One thing that came up several times recently while discussing potential travel plans with potential travel buddies was the topic of buying a car. A friend of mine would love to go on a U.S. road trip with me – but not just any road trip, a road trip of epic proportions like this one recently featured in the Washington Post, with 50 stops in all 48 Lower States. A road trip like this would take us at least three months, and we were talking about buying a used car for it rather than paying exorbitant rental fees plus insurance. I’ve often seen used cars on sale for less than $2,000, which would be pretty much the same you’d pay for a rental for that amount of time – and you can sell the car afterwards if you treat it with care.

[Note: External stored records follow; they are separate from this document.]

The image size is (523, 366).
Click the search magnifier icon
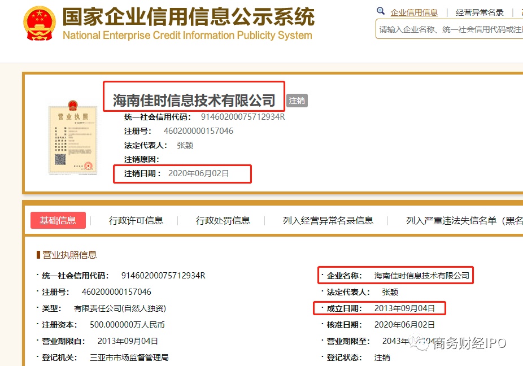pyautogui.click(x=381, y=10)
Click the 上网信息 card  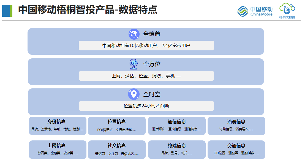58,150
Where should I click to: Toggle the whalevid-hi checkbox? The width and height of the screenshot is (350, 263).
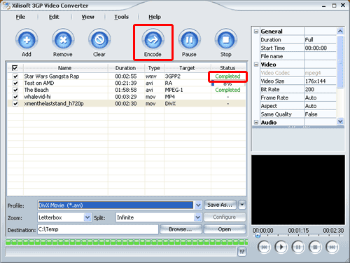point(15,97)
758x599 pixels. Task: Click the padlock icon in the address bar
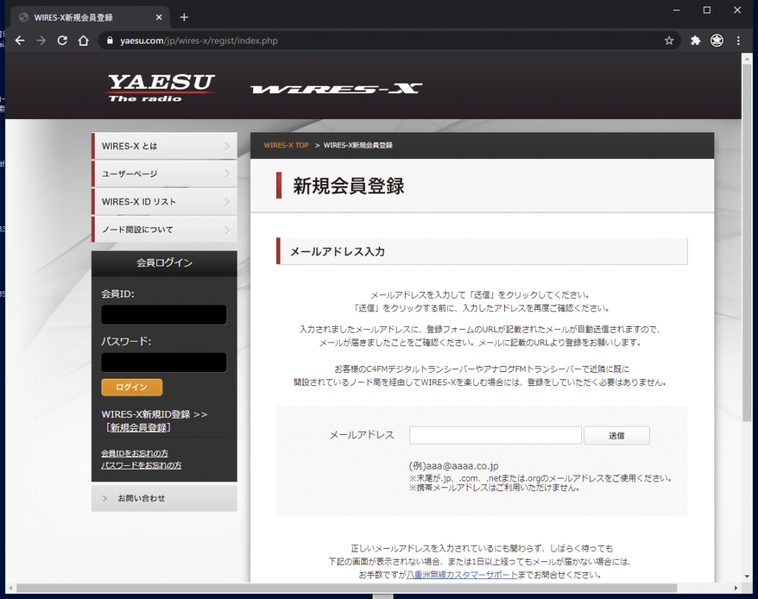click(x=110, y=41)
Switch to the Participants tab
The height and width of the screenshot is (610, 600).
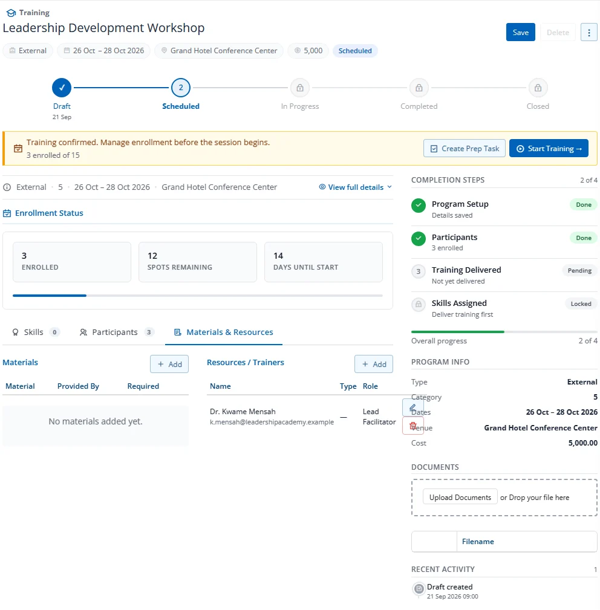(116, 333)
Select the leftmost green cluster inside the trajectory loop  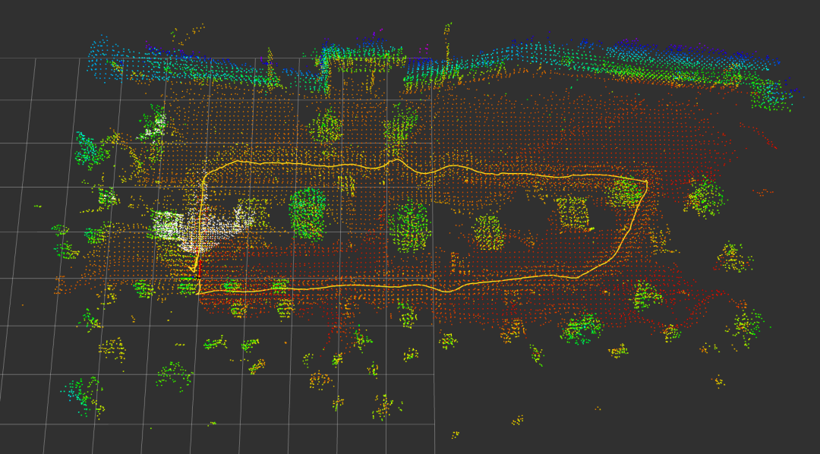[308, 213]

Another place where buying a car instead of renting one is popular is Australia. My friends recently returned from a 1-year adventure road tripping all around Australia, for which they had bought a used camper van. Buying a camper van for a road trip is a common thing to do for travelers who are planning to tour the country extensively – and it makes total sense, just think about all the money you can save by sleeping in the van! My friends were able to sell the van afterwards which made their trip even cheaper.
There are some things to consider when investing money in a used car that is supposed to drive thousands of miles. The same goes for a rental car by the way – if you’re planning an epic road trip through Australia in a rental car, you want to make sure you treat it exceptionally well to avoid breakdowns and unforeseen repairs. Lonely Planet has an excellent guide to buying a used camper van in Australia – from where you can find used cars to things to consider when buying a car and which features to pay attention to. GumTree also has a great guide on buying a camper van for your Aussie road trip, which is worth checking out.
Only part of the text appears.